Could you give an example? I have a hard time understanding what you could mean, as Algorithm Configuration & Selection is such a general framework. If you are solely talking about the current state of the art, I would agree that techniques from AutoML do not have the generality and autonomity of an expert human.
For example, look into Chapter 5 on logistic regression from the Gelman & Hill book on hierarchical models & regression.

It walks through an example with arsenic data in wells and a problem of estimating how distance, education and some other factors relate to a person’s willingness to travel to a clean well for water.

Deciding on how to standardize the input features, how to rescale for regression coefficients to be interpretable in meaningful human units, how to interpret statistics of the fitted model to decide whether a feature is helping or hurting by adding it (since this cannot be deduced from raw accuracy metrics alone), how to interpret deviance residual plots for outlier analysis, etc.

All those things have nothing to do with changing the architecture of the model, except possibly including or excluding features, and in that example there were no hyperparameters to tune, and the inference problem would not make sense for hyperparameter tuning on raw accuracy outputs anyway, since the goal was not optimizing prediction but rather understanding impact of features that have semantic meaning in the contexf of possible policy choices that could be adopted.

By way of contrast, applying an automated subset selection algorithm to automatically choose the features would be a naive idea with likely bad results in that case, and setting up an optimization framework that would optimize over possible transformations or standardizations of the inputs seems equally dubious compared with expert, context-aware human judgment.

And this is a very trivial example.
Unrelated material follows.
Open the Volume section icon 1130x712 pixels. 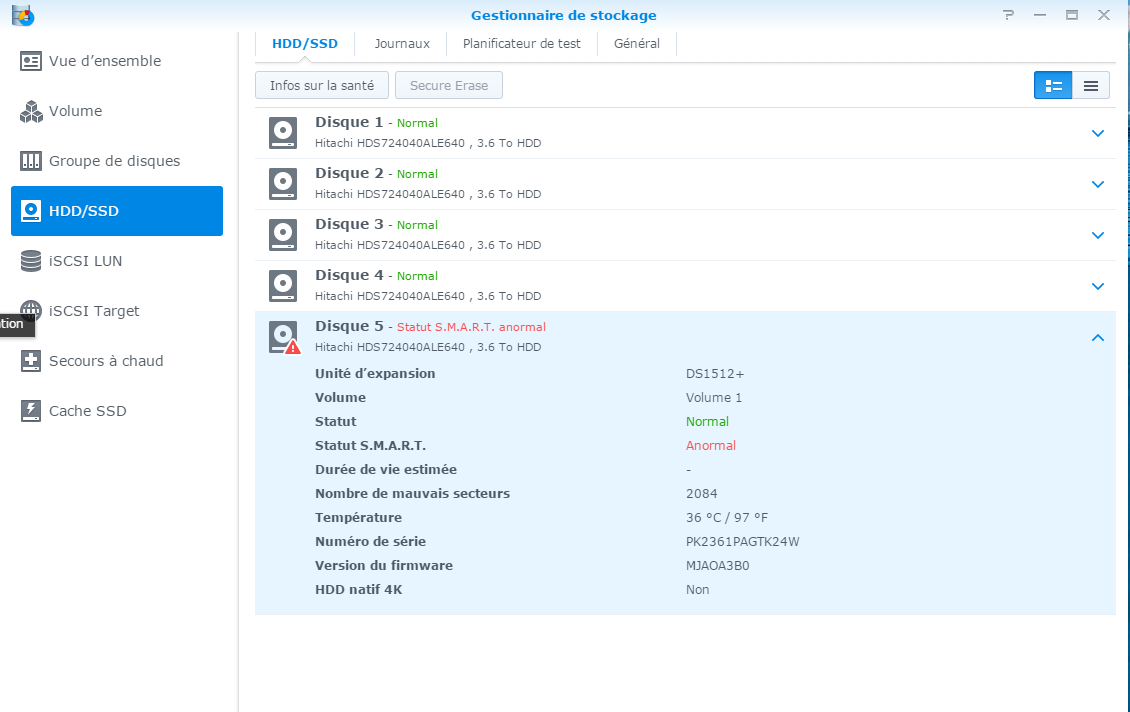coord(31,111)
If you modify a problem like this to address causal inference goals, or add some type of cost optimization on top of it, it becomes more and more complex, but exactly in a way that a tool like AutoML can’t help with.

In other words, making an AutoML that can truly apply to all types of estimation or inference problems is no easier than solving strong AI computer vision and natural language problems entirely, since you need contextual reasoning and creative proposals for inventing features and sleuthing the goodness of fit of a certain model architecture in light of the human-level inference goal you’re trying to reach.

So you never tune hyperparameters or try different models to see which works better?
I do plenty of that, and AutoML could help with a small fraction of that.
The problem is "Applied Statistics" became "Machine Learning" which became "AI" which became "Deep Learning".

Throw away all the BS. and, yes, it's obvious.